The following scenario is (unfortunately) still quite common: For new hardware often there are no drivers, e.g. since the specifications were not released. So it would be great if one could use the devices in an virtualized Windows, instead. I myself have a Ricoh card reader and only can use it for SD/MMC cards, but not xD or MS/MS Pro. But since it is a PCI device, I cannot use it in VirtualBox, either. But it seems technically possible and would be a great enhancement (I prefer VirtualBox over other virtualization software for other reasons as usability). Thanks Stephan
Change History (4)
comment:1 by , 15 years ago
comment:3 by , 15 years ago
Resolution: | → duplicate |
---|---|
Status: | new → closed |
comment:4 by , 14 years ago
And where is original ticket? #5252 (it looks not quite the same) or anything else ? Sorry for noob questions, but I really need this
I have found two alternative interim workarounds to this issue. I too like the ability of some hosts to offer MMC/MS-Pro/SD/XD slots over USB, and it's frustrating that my company laptop offers these via the PCI-attached Ricoh controller.
a) use shared folders. great if you are able to have a placeholder drive letter present for an un-inserted memory card. Which works on some flavours of Windows but not so far on any linux host I have tried. I don't know what the guest will see if you click on the shared folder when no card is in the slot!

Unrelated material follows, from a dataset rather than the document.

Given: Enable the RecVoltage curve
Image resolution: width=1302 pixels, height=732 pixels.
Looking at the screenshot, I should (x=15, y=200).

b) create raw VMDK file pointing at the drive and attach this before booting the guest. This one requires that the card is present... and is not switched out for a different card during operation - because the VMDK has the capacity/geometry specifications for the "drive" fixed from bootup.
Therefore I think the "easy" way around this for the developers of VirtualBox is to come out with a new variant of raw VMDK files - one which is specifically for removable disks, and which will present these disks as removable drives to the guest, and can tolerate geometry changes/drive not present. This would save a lot of development work on trying to architect paravirtualized PCI which is a tough ask at best.